Elizabeth & The Catapult Offer Love Letter to Shared Humanity on ‘sincerely, e’
There is something deeply moving about the joy and hope that can arise out of pain. While live music has all but disappeared over the last 12 months, recorded music has blossomed. Bands kept writing new music, kept finding unique ways to perform for their fans, and kept releasing albums.
It’s been a year since the first case of COVID-19 was confirmed in New York City, and Brooklyn’s Elizabeth & The Catapult are marking this grim reality with their own embodiment of hope and joy, their new record, sincerely, e. This isn’t to say the album is chock full of rainbows, but rather it brings forth semblances of goodness through confronting the emotional and tangible stress and confusion every human being faces.
“This project was conceived of and recorded in my living room as a way to try and reach beyond the new bubble of my home to connect with others,” singer and songwriter Elizabeth Ziman wrote in a note to her fans when sincerely, e was announced. The new LP is her “love letter” to those who can’t ignore all that humanity continues to face, and who need an “escape into the depths of our shared humanity,” she wrote.
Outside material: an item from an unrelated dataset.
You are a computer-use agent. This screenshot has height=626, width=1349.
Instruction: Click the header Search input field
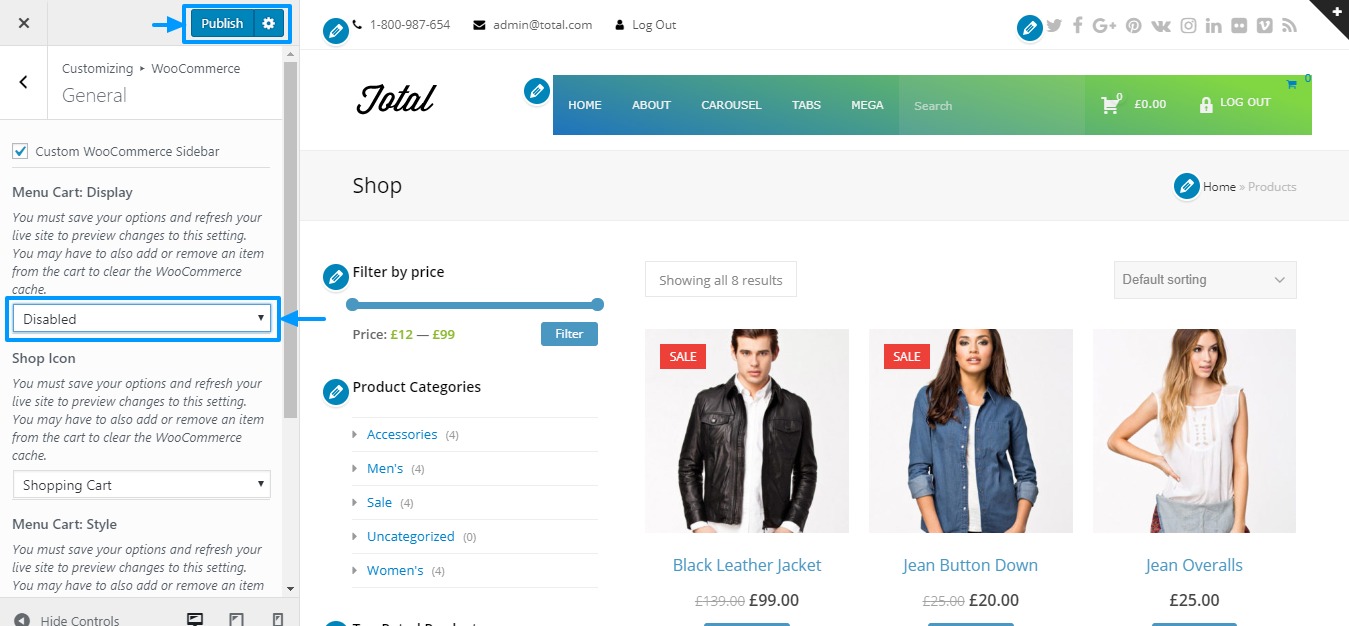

It’s that escape — a pursuit of a shared humanity — that begins to point listeners toward something better. This is a journey that Ziman embarks on immediately with opening track, “pop the placebo,” a tune with the piercing lyricism of Lou Reed and the musicianship of, well, Lou Reed; it could be as at home on his New York LP as it is on sincerely, e. “I met a surgeon, said he’d rather work on patients who believe they will survive / Grateful for all they’ve got / And just the same, the perfect medicine won’t save you,” she sings, diving into stories of friends doing anything they can to find glimpses of happiness.
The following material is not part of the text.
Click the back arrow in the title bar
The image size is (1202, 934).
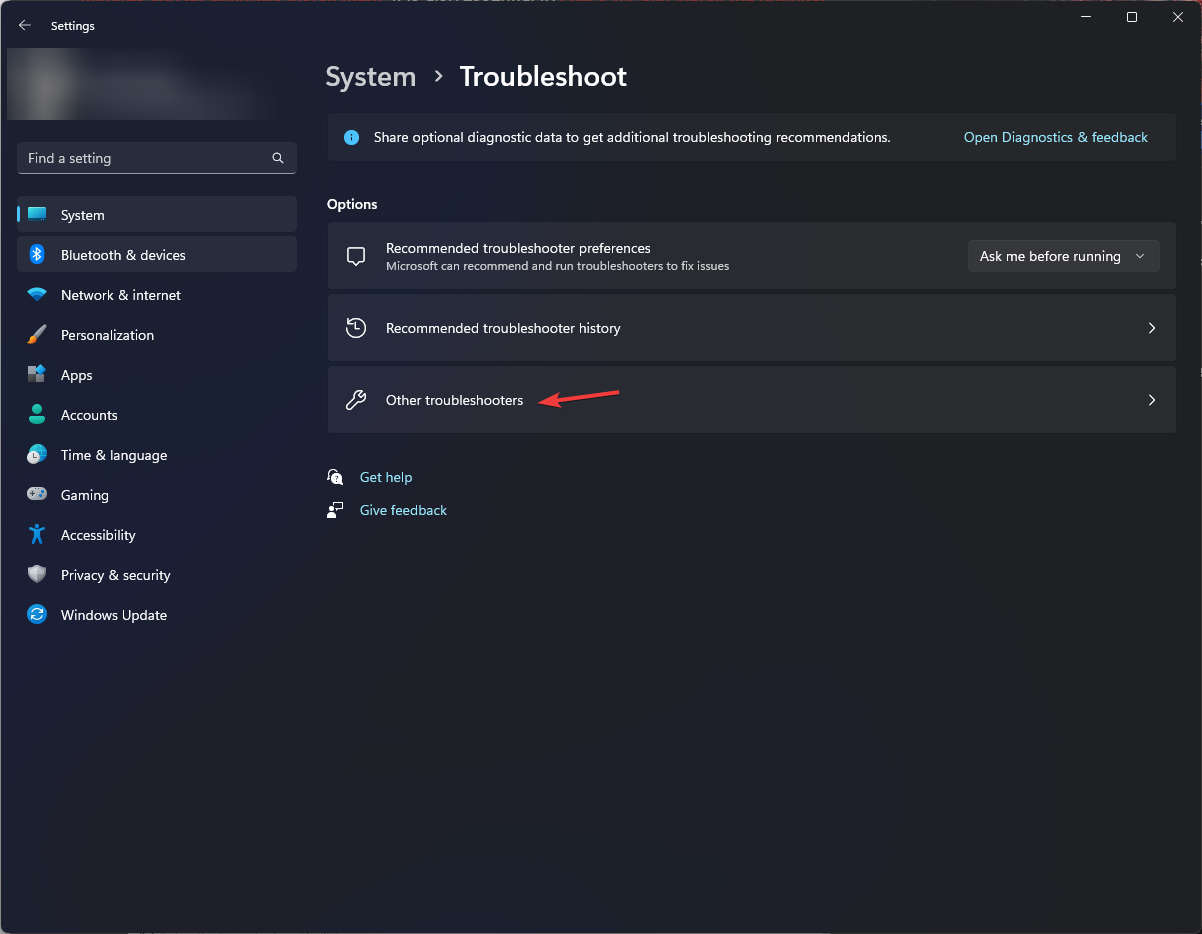24,25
That and the remaining 11 tracks constitute an album that needs to be heard in its entirety. In the second song, “birds and the bees,” she sings of the struggles in California: “Lately an old man smoking on my doorstep / When I leave my house for work most days / Says don’t judge me for smoking, honey, who am I hurting now / This air is gonna kill me anyway.”
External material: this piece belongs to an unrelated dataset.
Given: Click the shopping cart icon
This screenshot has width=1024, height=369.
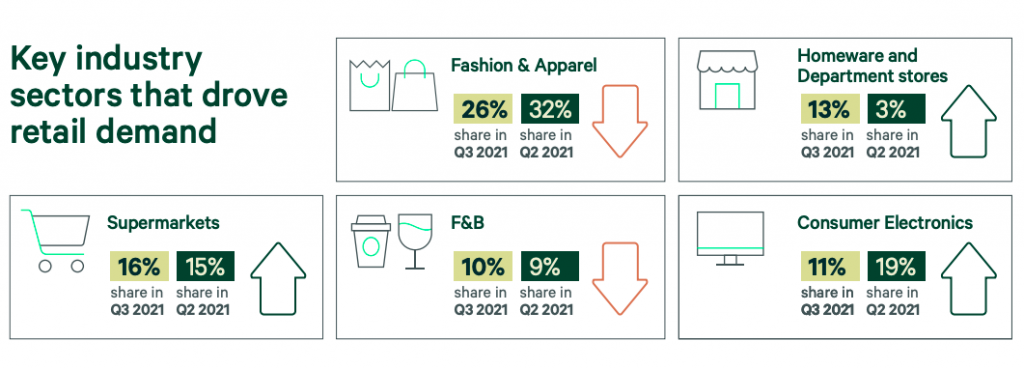Looking at the screenshot, I should point(56,240).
That type of boldness in facing the very real suffering of the world is strewn throughout sincerely, e, cast in gorgeous arrangements and carried to heavenly realms with Ziman’s voice, one that hearkens the raw beauty of Rufus Wainwright, and one that doesn’t focus only on pandemics and wildfires. On “together, alone,” she performs surgery on society’s obsession with technology, singing, “Lying in bed, late in the evening / You’re never alone even when you are sleeping / My brain is connected to my hand is connected to my phone.”
Pursuing a shared humanity isn’t easy, but it points Ziman closer and closer to joy and happiness. This is perhaps most evident on the closing track, “love always wins,” as she shares a heartbreaking tale of love lost while clinging to fragments of the truth found in the song’s title: “I know you’re sorry / Let’s wait it out until / The night creeps in / Oh, once again, love always wins.”
If there’s one message that the world needs as we look back on the last year, there is nothing more powerful — and more challenging to embrace — than “love always wins.”